Il nuovo rapporto di IRENA mostra come quadruplicare il contributo delle fonti verdi al mix energetico africano. Ma su i grandi progetti idroelettrici bisogna essere molto cauti

Africa, in 15 può raggiungere il 22% di rinnovabili nel mix

 

(Rinnovabili.it) – Tra i sostenitori delle fonti fossili c’è un assunto che si ripete quasi come una nenia: carbone e gas sono elementi imprescindibili per risollevare dalla povertà energetica gli oltre 1,3 miliardi di persone che oggi non hanno accesso neppure ad un consumo elettrico di ‘base’. A sconfessare questa tesi sono stati negli anni diversi rapporti, alcuni dei quali firmati dall’Agenzia Internazionale dell’Energia IEA, che hanno evidenziati falle e punti deboli di questo ragionamento. A dar manforte ora è anche IRENA, l’agenzia delle energie rinnovabili. Attraverso un nuovo documento, l’Agenzia afferma che nei prossimi 15 anni un quarto del fabbisogno energetico dell’Africa potrebbe plausibilmente essere fornito dalle green energy.

 

Il rapporto, che fornisce una tabella di marcia per la distribuzione delle rinnovabili nel continente, mette in luce come una gamma di moderne soluzioni tecnologiche, già oggi disponibili, potrebbe più che quadruplicare il contributo delle fonti verdi al mix energetico africano. In altre parole questo significherebbe portare la quota dell’energia pulita dall’attuale 5 per cento al 22 per cento del mix. Nel dettaglio, la relazione individua quattro tecnologie in grado di svolgere un ruolo importante nel continente: l‘idroelettrico, l’eolico, il solare, e i moderni sistemi di cottura a biomassa.

 

“Attingere a risorse energetiche rinnovabili è l’unico modo in cui le nazioni africane possono alimentare la crescita economica, massimizzare lo sviluppo socio-economico e migliorare la sicurezza energetica con un limitato impatto ambientale”, ha spiegato Adnan Z. Amin, direttore generale di IRENA. “Le tecnologie sono disponibili, affidabili e a costi sempre più competitivi. Spetta ora ai governi africani creare le condizioni per accelerare la distribuzione, spianando la strada allo sviluppo sostenibile dell’Africa”.

 

Tutto vero sulla carta, ma non si può fare a meno di mettere qualche puntino sulle i quando si parla di grandi progetti idroelettrici.

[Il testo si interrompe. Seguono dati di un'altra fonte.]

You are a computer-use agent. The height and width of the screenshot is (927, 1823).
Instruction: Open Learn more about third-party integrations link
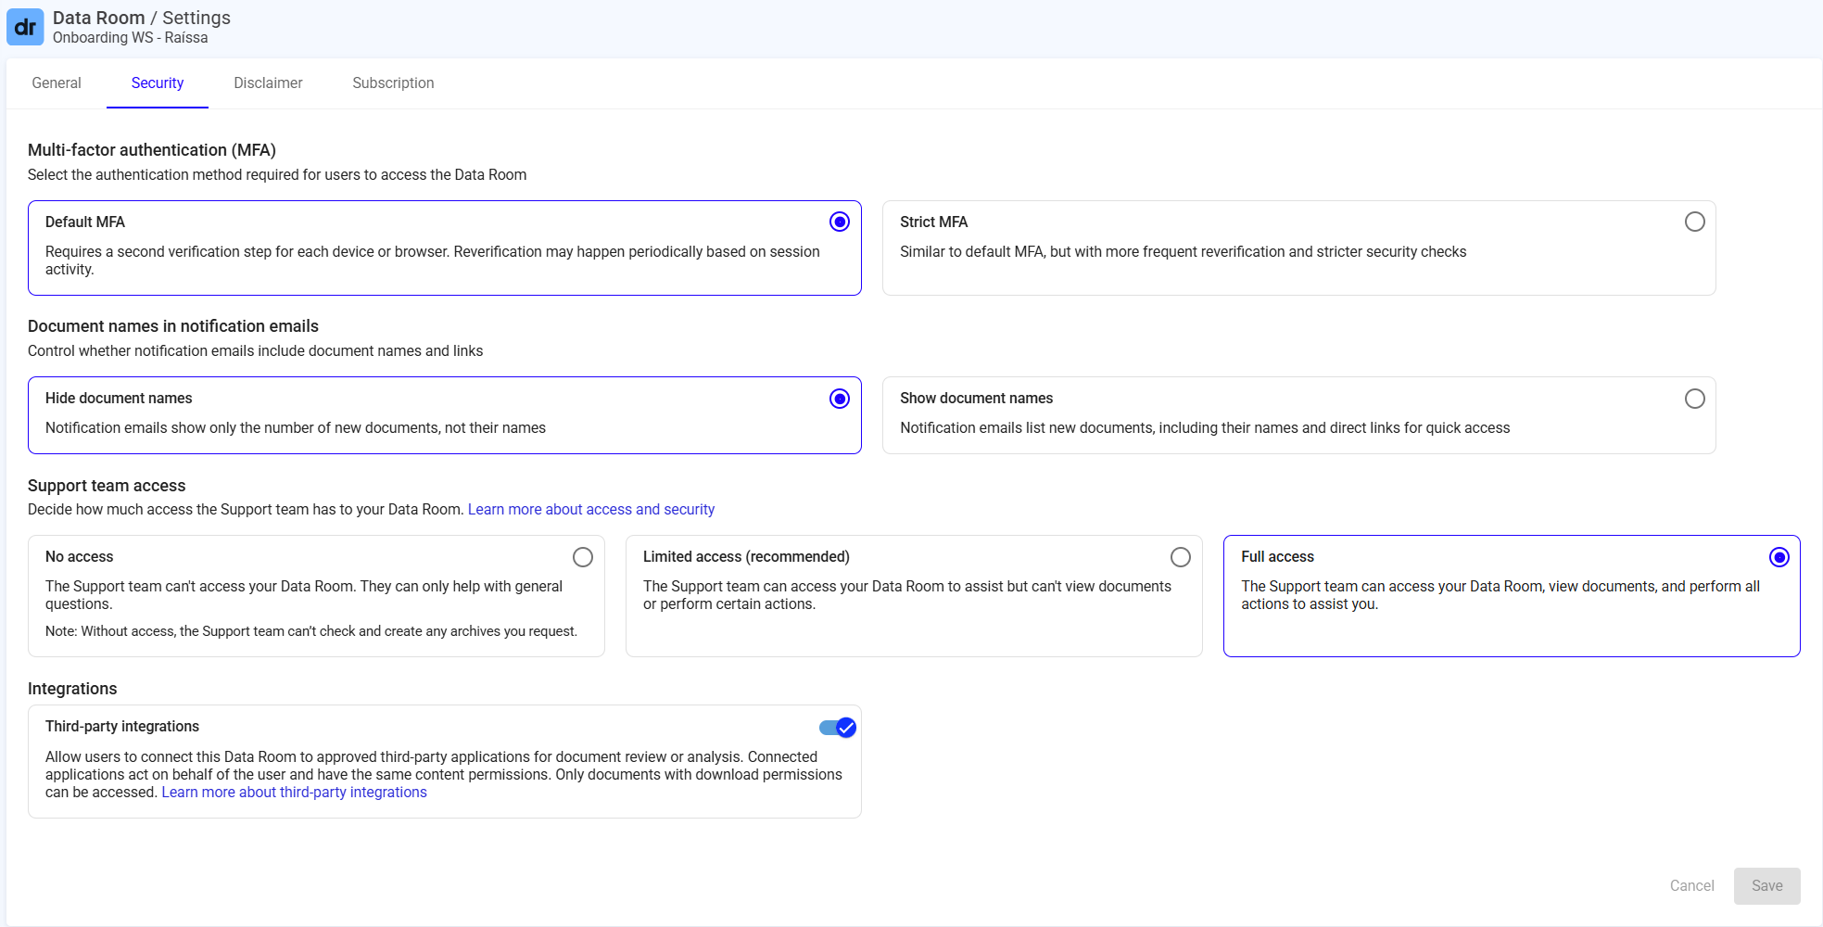pos(294,793)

Negli anni passati, l’Unione Africana ha individuato alcune aree particolarmente adatte agli impianti idroelettrici: Inga, nella Repubblica democratica del Congo, con un potenziale di 774 TWh l’anno; il bacino del Nilo in Etiopia (290 TWh), la Fouta Djallon in Guinea (19 TWh) e il bacino dello Zambesi (38TWh). Se pianamente sfruttate, come peraltro l’Unione è intenzionata a fare, potrebbero ampiamente coprire le necessità del continente nel medio e nel lungo termine. La decisione di rincorrere l’oro blu però va presa con le pinze. Le grandi dighe previste potrebbero infatti mettere in serio pericolo la vita di milioni di persone e lo stesso equilibrio ecologico delle zone interessate. E la storia della diga di Manantali, nel Mali, ne è un triste esempio.